Abbracciare la vocazione
Il percorso di una giovane donna nel pluripremiato film spagnolo 'Los domingos'
Nel cinema, come nella realtà, l’annuncio di una vocazione non ha mai messo d’accordo tutti, perché le scelte intense, determinate, solide e soprattutto spiccatamente anticonformiste non possono quasi mai generare una neutralità di partenza. Recentemente il film Los domingos (2025), reduce dalla vittoria di sei premi Goya, è riuscito nell’ardua impresa di raccontare quanto il discernimento e la scelta a cui esso conduce possa mettere a repentaglio equilibri apparentemente solidi di una famiglia, e i suoi cerchi concentrici, dove ciascuno si sente legittimato a commentare, giudicare, intervenire e attivare delle azioni a sostegno oppure oppositive alla scelta manifestata. Nessuno stupore in tal senso, soprattutto dove a comunicarlo è una ragazza ancora minorenne, Ainara, interpretata da Blanca Soroa, orfana di madre e in procinto di scegliere gli studi del futuro.
La regista e sceneggiatrice spagnola, Alauda Ruiz de Azúa, già miglior regista esordiente ai Goya 2023 per Lullaby e riconfermata nel suo talento anche nella serie Querer dell’anno successivo, è un’investigatrice eccellente tra virtù e ambiguità dell’istituzione familiare che, con il maggior contenimento possibile del giudizio, ricerca in tutte le sue opere di lasciare libero lo spettatore di esaminare le parti in causa, le loro ragioni e prospettive, credenze e valori.
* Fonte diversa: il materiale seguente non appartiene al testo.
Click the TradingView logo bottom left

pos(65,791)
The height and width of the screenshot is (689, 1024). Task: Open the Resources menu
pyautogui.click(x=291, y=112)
In particolare, si sofferma sugli effetti che questa inevitabile pressione ha sulla persona al centro di tale uragano familiare come per la protagonista alle prese con il parere del padre, della zia (quasi una seconda mamma), della nonna, del rumore di fondo delle sorelle, delle amiche e della nuova compagna del padre.
Lo sguardo della regista illumina a giorno le posture anche del direttore spirituale che preferisce dichiararsi come “accompagnatore” perché si pone accanto alla ragazza e da lei anche impara. Ritroviamo una coerenza in questa definizione anche nelle sequenze a lui dedicate, forse meno nelle due suore coinvolte in questo avvicinamento vocazionale, che si esprimono con frasi sigillate e criptiche che aprono a un lessico più di sistema.
Los domingos appare chiaramente come un film che non ha l’obiettivo di piacere o meno alla Chiesa o di metterla in buona o cattiva luce, quanto piuttosto di accomodarsi nel gravoso compito di smascherare come una scelta vocazionale possa smuovere tanti altri processi paralleli che mettono a nudo la fragilità di alcune relazioni familiari. La sensazione è che Ainara, oltre la sua scelta tutta da scoprire, sia una ragazza che ha ancora molta strada davanti a sé, nella ricerca della verità.
Schermi paralleli: Tra cammino di formazione e ricerca di sé, l’ottimo esordio alla regia di Alberto Palmiero, Tienimi presente, Premio opera prima alla 20a Festa del Cinema di Roma. Un racconto che brilla per semplicità e profondità, cogliendo lo spaesamento di un giovane che fatica a trovare posto nel mondo. Palmiero ha diretto, interpretato e scritto (con Davide de Rosa) un film splendido, arioso, uno sguardo tragicomico su un momento di stallo, creativo ed esistenziale, di un giovane dai desideri spiaggiati. Lo sguardo sul singolo che si fa paradigma generazionale (di Sergio Perugini).